BEGIN

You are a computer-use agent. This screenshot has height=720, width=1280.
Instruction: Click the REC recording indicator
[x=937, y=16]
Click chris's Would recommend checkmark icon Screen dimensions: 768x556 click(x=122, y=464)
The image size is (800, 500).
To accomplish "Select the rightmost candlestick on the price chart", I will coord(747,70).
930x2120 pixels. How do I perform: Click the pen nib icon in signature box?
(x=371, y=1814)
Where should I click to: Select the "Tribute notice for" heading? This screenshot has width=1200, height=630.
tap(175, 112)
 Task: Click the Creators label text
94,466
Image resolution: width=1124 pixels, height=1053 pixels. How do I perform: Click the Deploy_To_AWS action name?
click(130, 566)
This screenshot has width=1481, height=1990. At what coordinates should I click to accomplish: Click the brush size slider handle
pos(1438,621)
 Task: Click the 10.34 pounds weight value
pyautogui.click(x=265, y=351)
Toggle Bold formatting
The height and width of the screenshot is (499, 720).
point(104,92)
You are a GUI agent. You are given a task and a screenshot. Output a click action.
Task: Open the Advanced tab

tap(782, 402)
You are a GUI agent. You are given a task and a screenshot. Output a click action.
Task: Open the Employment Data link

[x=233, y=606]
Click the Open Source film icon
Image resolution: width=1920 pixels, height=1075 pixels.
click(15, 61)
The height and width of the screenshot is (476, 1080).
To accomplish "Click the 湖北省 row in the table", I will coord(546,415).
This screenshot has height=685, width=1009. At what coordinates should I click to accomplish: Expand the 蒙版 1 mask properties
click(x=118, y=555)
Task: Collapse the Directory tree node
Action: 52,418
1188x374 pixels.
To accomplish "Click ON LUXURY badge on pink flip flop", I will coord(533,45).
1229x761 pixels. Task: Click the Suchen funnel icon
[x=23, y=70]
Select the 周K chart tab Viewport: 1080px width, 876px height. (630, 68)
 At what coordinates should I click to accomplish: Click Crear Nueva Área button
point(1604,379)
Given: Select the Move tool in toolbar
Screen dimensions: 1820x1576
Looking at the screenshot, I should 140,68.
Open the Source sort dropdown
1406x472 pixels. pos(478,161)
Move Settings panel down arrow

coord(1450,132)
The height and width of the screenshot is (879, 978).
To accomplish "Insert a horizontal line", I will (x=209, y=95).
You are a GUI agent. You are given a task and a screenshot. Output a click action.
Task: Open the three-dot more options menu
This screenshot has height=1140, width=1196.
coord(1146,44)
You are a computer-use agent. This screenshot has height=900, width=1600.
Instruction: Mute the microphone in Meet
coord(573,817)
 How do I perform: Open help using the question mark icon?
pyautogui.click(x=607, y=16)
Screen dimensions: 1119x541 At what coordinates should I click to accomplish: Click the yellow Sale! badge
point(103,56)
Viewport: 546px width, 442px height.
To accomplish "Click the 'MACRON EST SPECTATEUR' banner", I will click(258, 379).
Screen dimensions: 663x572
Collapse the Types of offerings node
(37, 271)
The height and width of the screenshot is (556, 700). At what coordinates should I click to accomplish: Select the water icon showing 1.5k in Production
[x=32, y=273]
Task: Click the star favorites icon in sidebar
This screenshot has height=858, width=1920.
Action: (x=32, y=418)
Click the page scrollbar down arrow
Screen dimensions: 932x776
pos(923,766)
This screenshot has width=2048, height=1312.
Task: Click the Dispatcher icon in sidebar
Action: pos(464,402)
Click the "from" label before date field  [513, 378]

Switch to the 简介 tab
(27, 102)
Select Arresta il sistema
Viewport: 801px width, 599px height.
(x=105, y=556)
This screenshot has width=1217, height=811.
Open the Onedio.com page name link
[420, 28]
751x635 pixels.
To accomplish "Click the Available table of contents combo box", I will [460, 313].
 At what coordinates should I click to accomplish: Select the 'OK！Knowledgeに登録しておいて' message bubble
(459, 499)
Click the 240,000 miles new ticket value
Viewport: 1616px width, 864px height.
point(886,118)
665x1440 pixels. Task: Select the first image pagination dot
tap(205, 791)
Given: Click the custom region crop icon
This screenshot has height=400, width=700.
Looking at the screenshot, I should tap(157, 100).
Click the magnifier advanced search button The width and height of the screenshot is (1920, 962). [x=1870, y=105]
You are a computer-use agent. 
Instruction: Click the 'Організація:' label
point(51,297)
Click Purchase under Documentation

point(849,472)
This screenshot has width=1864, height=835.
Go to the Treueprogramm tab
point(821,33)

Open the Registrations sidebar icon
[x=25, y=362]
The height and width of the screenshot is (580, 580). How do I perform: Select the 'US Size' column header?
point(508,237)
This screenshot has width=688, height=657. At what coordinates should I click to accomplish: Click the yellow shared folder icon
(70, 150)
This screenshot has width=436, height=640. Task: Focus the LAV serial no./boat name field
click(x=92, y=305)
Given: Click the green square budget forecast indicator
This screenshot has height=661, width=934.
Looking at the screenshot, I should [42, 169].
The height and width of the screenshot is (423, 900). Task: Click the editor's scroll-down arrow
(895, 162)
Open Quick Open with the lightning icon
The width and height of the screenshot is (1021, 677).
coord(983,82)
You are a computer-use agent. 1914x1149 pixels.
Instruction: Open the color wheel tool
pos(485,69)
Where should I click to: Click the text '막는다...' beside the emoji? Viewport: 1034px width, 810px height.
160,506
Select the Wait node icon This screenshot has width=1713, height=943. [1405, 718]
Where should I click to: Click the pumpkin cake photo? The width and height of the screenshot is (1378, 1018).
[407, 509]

END

* **What you are asked to do**:
Take the lines above from the one containing "This screenshot has height=685, width=1009." down to the one containing "1188x374 pixels.", and transcribe them exactly, both ends included.

* **Response to this task**:
This screenshot has height=685, width=1009. At what coordinates should I click to accomplish: Expand the 蒙版 1 mask properties
click(x=118, y=555)
Task: Collapse the Directory tree node
Action: 52,418
1188x374 pixels.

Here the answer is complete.